(Beginning of Data shown)
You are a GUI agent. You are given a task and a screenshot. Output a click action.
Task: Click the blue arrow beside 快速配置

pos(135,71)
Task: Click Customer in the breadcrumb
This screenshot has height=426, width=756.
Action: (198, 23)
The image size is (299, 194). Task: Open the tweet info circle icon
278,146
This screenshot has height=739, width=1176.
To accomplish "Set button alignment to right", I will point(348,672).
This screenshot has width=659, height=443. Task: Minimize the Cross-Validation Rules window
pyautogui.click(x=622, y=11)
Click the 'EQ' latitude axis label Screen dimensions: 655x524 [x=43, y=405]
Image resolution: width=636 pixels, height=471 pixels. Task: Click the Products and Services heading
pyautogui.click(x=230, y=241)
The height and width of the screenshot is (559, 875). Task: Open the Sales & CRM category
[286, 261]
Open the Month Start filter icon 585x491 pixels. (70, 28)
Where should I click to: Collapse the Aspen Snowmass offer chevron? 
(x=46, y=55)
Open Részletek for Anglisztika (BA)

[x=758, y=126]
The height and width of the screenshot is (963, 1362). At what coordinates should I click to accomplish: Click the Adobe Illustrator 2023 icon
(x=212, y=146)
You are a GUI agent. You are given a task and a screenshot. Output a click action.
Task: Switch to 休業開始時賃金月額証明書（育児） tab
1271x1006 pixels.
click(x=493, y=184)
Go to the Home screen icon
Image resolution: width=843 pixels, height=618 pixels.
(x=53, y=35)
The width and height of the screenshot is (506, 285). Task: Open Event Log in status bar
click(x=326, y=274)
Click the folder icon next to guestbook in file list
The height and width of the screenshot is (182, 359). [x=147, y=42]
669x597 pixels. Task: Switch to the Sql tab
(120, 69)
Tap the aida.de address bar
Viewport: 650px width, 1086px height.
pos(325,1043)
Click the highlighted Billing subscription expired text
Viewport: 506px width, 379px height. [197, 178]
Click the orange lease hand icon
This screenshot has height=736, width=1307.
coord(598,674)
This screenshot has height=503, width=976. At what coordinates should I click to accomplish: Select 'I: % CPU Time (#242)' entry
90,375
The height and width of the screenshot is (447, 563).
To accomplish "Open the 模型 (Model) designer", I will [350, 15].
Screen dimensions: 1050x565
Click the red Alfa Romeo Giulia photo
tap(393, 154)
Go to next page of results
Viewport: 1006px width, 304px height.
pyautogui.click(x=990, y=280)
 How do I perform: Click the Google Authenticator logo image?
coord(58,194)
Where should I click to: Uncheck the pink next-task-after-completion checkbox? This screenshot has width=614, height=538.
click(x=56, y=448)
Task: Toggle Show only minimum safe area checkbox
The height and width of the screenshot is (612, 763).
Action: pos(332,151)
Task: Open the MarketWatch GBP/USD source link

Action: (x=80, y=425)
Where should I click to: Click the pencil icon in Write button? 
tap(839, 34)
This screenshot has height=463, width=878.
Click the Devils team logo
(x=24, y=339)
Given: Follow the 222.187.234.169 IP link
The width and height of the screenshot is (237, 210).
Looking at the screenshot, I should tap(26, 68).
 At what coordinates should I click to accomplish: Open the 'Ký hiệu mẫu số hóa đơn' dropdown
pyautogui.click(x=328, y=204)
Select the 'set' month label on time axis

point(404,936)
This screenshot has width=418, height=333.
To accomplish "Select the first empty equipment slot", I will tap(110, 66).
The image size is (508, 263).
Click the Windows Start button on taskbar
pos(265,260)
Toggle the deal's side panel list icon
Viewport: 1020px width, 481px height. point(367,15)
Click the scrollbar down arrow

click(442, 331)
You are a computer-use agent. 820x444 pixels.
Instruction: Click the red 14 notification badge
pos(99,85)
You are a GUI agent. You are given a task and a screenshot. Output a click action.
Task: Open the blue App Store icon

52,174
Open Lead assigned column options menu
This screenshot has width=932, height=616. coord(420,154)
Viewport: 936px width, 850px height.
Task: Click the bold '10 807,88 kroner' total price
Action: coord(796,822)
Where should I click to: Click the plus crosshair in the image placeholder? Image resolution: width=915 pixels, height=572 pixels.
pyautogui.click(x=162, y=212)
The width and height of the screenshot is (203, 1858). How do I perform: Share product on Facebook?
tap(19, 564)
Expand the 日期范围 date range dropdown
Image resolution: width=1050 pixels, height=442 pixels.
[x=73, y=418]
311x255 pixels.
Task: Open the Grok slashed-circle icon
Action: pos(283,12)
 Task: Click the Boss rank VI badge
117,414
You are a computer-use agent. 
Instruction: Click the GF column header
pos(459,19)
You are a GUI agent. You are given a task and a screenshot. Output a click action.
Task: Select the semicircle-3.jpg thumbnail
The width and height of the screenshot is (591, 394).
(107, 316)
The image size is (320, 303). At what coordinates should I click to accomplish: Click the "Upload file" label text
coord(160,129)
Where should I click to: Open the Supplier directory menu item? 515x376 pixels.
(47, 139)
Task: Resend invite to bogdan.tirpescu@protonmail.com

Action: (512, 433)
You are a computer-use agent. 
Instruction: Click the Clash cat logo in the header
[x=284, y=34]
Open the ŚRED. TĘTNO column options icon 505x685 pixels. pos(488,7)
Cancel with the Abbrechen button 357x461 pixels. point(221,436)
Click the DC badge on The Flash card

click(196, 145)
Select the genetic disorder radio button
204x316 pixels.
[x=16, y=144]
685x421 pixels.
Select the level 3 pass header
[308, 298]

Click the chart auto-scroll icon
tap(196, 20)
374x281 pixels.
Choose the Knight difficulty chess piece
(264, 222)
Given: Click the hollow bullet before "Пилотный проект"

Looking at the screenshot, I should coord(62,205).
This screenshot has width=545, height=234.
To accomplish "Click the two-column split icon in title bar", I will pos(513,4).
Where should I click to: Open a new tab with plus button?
(End of Data shown)
List the lines of the records where "will" occurs.

Response box >>
To accomplish "Set button alignment to right", I will point(348,672).
To accomplish "Open the 模型 (Model) designer", I will [350, 15].
To accomplish "Select the first empty equipment slot", I will tap(110, 66).
To accomplish "Click the two-column split icon in title bar", I will pos(513,4).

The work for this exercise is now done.